(Stored data)
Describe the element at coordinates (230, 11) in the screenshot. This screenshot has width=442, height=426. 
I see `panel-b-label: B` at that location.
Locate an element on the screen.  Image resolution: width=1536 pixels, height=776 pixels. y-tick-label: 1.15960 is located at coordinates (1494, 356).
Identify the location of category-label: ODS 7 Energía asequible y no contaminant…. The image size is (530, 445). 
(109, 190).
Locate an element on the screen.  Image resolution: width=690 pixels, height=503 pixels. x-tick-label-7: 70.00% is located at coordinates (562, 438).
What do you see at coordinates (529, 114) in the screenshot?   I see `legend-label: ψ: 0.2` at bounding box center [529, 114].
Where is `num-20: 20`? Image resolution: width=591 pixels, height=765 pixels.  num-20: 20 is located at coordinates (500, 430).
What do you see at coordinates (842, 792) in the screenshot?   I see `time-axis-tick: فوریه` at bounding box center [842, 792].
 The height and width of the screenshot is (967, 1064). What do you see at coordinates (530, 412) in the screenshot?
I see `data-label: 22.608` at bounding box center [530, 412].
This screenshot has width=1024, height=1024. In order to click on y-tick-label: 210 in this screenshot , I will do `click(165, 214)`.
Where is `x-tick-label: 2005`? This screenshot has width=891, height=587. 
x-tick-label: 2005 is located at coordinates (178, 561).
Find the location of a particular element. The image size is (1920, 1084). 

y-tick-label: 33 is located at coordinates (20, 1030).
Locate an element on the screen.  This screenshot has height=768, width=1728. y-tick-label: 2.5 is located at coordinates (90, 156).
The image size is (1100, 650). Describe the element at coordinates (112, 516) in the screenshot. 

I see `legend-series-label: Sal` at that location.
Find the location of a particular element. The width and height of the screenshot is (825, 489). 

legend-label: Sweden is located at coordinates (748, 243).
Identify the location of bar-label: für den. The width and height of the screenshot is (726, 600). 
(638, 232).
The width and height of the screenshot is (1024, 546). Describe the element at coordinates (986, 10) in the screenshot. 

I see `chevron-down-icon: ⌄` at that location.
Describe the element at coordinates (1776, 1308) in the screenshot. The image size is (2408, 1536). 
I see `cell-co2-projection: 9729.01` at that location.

◆ **Task requirements**
Copy out the records verbatim, beginning at the line containing "What do you see at coordinates (842, 792)" and continuing through the line containing "legend-label: Sweden is".

◆ **Solution**
What do you see at coordinates (842, 792) in the screenshot?   I see `time-axis-tick: فوریه` at bounding box center [842, 792].
 The height and width of the screenshot is (967, 1064). What do you see at coordinates (530, 412) in the screenshot?
I see `data-label: 22.608` at bounding box center [530, 412].
This screenshot has width=1024, height=1024. In order to click on y-tick-label: 210 in this screenshot , I will do `click(165, 214)`.
Where is `x-tick-label: 2005`? This screenshot has width=891, height=587. 
x-tick-label: 2005 is located at coordinates (178, 561).
Find the location of a particular element. The image size is (1920, 1084). 

y-tick-label: 33 is located at coordinates (20, 1030).
Locate an element on the screen.  This screenshot has height=768, width=1728. y-tick-label: 2.5 is located at coordinates (90, 156).
The image size is (1100, 650). Describe the element at coordinates (112, 516) in the screenshot. 

I see `legend-series-label: Sal` at that location.
Find the location of a particular element. The width and height of the screenshot is (825, 489). 

legend-label: Sweden is located at coordinates (748, 243).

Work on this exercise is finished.